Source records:
________________________________________
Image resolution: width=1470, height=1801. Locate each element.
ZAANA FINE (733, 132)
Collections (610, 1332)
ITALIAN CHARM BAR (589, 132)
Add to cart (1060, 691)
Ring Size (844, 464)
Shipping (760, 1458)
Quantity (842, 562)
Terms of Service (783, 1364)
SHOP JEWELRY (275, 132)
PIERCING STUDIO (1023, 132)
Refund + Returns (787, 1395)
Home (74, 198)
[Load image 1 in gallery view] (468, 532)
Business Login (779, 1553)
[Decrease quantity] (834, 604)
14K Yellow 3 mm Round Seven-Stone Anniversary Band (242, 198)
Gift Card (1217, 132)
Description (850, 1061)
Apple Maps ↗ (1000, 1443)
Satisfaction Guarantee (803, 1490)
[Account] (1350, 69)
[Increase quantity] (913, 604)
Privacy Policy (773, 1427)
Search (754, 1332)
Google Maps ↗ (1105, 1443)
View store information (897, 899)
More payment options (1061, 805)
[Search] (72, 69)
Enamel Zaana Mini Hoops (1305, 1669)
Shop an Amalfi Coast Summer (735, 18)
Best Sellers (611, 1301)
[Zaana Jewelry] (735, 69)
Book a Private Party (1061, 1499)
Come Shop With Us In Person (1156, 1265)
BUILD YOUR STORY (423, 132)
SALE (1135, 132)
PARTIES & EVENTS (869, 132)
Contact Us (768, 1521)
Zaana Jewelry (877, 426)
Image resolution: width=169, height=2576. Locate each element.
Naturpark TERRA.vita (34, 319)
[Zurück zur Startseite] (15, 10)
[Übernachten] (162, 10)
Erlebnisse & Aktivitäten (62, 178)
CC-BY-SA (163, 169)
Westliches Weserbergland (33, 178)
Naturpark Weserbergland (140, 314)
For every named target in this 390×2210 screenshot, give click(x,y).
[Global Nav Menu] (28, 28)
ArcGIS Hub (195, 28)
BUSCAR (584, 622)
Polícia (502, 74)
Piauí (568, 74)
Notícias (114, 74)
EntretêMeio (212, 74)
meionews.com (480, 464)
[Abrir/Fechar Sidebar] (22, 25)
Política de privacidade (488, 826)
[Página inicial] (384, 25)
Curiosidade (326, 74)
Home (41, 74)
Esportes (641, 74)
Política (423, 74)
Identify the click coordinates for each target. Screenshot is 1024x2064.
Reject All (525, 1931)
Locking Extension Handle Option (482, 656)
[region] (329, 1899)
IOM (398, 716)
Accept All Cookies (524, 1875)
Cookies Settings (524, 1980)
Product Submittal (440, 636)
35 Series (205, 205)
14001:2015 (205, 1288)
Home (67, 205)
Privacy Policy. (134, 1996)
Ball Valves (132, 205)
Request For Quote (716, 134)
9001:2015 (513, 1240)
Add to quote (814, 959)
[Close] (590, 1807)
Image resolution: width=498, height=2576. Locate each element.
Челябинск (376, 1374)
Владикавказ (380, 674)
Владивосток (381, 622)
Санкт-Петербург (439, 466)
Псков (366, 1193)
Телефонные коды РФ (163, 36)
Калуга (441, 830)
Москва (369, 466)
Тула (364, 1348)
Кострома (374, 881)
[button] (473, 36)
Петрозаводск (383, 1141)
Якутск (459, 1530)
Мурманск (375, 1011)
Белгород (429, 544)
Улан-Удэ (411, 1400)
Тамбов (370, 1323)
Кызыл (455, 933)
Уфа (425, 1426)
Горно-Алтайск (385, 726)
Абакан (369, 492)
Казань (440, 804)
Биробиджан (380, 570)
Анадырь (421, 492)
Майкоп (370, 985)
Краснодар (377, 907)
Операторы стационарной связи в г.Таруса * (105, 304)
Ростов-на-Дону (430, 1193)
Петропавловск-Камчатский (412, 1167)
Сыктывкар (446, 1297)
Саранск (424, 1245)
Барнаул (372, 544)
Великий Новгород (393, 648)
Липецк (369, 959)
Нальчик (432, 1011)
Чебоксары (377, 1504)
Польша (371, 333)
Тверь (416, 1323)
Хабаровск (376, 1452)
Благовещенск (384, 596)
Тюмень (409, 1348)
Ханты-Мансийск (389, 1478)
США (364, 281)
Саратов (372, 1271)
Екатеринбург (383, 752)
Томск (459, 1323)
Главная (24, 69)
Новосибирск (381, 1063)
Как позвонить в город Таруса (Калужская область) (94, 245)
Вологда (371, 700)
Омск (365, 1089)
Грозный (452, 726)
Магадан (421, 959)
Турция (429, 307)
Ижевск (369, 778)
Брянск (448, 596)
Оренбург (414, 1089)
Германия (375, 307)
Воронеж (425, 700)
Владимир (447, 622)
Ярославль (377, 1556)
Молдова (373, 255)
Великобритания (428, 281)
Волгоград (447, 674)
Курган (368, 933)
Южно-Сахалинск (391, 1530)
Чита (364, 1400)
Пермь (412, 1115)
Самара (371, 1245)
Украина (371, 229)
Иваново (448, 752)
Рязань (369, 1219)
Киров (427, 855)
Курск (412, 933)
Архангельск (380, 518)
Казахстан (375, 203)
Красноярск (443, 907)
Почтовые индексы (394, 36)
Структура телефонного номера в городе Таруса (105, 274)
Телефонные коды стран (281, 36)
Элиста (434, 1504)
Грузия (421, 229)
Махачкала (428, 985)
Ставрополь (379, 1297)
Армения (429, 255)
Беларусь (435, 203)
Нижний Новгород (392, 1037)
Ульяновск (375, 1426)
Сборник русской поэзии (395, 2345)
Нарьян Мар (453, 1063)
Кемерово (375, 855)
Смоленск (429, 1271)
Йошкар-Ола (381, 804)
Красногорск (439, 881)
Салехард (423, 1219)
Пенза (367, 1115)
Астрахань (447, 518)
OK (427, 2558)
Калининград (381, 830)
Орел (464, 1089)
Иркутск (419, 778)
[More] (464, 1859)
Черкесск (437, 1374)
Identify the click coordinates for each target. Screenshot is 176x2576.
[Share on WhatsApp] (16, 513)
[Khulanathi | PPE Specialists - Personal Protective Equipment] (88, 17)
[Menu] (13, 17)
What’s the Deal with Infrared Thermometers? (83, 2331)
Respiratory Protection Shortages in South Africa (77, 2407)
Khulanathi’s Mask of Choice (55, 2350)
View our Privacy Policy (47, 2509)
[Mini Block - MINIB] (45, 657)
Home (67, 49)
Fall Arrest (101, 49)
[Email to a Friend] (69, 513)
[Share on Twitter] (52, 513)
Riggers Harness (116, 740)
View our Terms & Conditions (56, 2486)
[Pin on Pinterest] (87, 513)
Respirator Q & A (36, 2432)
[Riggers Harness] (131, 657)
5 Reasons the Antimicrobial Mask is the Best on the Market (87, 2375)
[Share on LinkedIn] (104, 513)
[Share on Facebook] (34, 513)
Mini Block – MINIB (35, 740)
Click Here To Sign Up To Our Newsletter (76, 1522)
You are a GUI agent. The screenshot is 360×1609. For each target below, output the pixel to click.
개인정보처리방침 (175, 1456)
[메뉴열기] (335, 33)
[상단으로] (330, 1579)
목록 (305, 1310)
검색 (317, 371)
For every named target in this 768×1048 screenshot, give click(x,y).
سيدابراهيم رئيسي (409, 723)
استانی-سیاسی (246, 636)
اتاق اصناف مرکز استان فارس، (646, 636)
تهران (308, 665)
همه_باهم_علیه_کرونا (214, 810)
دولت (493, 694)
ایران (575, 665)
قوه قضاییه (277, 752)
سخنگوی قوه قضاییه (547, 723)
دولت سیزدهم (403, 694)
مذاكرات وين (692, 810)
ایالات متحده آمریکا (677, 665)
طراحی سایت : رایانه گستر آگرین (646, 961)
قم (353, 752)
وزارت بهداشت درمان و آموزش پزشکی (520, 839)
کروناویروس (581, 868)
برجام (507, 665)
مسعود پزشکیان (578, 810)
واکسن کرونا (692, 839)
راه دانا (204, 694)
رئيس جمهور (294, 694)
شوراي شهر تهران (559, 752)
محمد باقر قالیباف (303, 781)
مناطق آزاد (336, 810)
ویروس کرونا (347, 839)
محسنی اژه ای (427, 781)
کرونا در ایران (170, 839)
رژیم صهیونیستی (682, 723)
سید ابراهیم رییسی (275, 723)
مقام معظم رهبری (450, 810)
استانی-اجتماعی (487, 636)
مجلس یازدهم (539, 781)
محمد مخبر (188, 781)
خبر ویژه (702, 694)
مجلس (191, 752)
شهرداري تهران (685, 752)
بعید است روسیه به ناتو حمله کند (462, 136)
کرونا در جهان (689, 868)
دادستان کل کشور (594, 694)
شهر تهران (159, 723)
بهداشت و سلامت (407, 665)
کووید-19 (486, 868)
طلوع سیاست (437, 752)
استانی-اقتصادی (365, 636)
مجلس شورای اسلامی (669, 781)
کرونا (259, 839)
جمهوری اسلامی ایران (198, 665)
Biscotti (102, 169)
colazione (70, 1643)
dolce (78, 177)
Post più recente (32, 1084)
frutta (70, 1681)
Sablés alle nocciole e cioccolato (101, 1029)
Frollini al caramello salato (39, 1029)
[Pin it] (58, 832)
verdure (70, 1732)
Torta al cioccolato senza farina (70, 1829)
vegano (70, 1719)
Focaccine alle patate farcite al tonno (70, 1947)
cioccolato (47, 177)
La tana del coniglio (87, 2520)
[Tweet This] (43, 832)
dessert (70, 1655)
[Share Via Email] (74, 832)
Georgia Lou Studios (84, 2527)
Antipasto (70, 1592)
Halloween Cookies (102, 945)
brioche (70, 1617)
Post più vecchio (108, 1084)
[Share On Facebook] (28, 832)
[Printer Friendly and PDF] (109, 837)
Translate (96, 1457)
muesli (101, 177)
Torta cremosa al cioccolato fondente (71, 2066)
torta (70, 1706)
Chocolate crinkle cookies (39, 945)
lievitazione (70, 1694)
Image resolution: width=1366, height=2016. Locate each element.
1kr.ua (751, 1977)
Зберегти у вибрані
________________________________________
**Goal of the exercise:** Please reproduce the lines from the line with "[Search] (72, 69)" to the line with "Ростов-на-Дону (430, 1193)", both ends included, exactly as they appear above.

**Finished task:**
[Search] (72, 69)
Enamel Zaana Mini Hoops (1305, 1669)
Shop an Amalfi Coast Summer (735, 18)
Best Sellers (611, 1301)
[Zaana Jewelry] (735, 69)
Book a Private Party (1061, 1499)
Come Shop With Us In Person (1156, 1265)
BUILD YOUR STORY (423, 132)
SALE (1135, 132)
PARTIES & EVENTS (869, 132)
Contact Us (768, 1521)
Zaana Jewelry (877, 426)
Image resolution: width=169, height=2576. Locate each element.
Naturpark TERRA.vita (34, 319)
[Zurück zur Startseite] (15, 10)
[Übernachten] (162, 10)
Erlebnisse & Aktivitäten (62, 178)
CC-BY-SA (163, 169)
Westliches Weserbergland (33, 178)
Naturpark Weserbergland (140, 314)
For every named target in this 390×2210 screenshot, give click(x,y).
[Global Nav Menu] (28, 28)
ArcGIS Hub (195, 28)
BUSCAR (584, 622)
Polícia (502, 74)
Piauí (568, 74)
Notícias (114, 74)
EntretêMeio (212, 74)
meionews.com (480, 464)
[Abrir/Fechar Sidebar] (22, 25)
Política de privacidade (488, 826)
[Página inicial] (384, 25)
Curiosidade (326, 74)
Home (41, 74)
Esportes (641, 74)
Política (423, 74)
Identify the click coordinates for each target. Screenshot is 1024x2064.
Reject All (525, 1931)
Locking Extension Handle Option (482, 656)
[region] (329, 1899)
IOM (398, 716)
Accept All Cookies (524, 1875)
Cookies Settings (524, 1980)
Product Submittal (440, 636)
35 Series (205, 205)
14001:2015 (205, 1288)
Home (67, 205)
Privacy Policy. (134, 1996)
Ball Valves (132, 205)
Request For Quote (716, 134)
9001:2015 (513, 1240)
Add to quote (814, 959)
[Close] (590, 1807)
Image resolution: width=498, height=2576. Locate each element.
Челябинск (376, 1374)
Владикавказ (380, 674)
Владивосток (381, 622)
Санкт-Петербург (439, 466)
Псков (366, 1193)
Телефонные коды РФ (163, 36)
Калуга (441, 830)
Москва (369, 466)
Тула (364, 1348)
Кострома (374, 881)
[button] (473, 36)
Петрозаводск (383, 1141)
Якутск (459, 1530)
Мурманск (375, 1011)
Белгород (429, 544)
Улан-Удэ (411, 1400)
Тамбов (370, 1323)
Кызыл (455, 933)
Уфа (425, 1426)
Горно-Алтайск (385, 726)
Абакан (369, 492)
Казань (440, 804)
Биробиджан (380, 570)
Анадырь (421, 492)
Майкоп (370, 985)
Краснодар (377, 907)
Операторы стационарной связи в г.Таруса * (105, 304)
Ростов-на-Дону (430, 1193)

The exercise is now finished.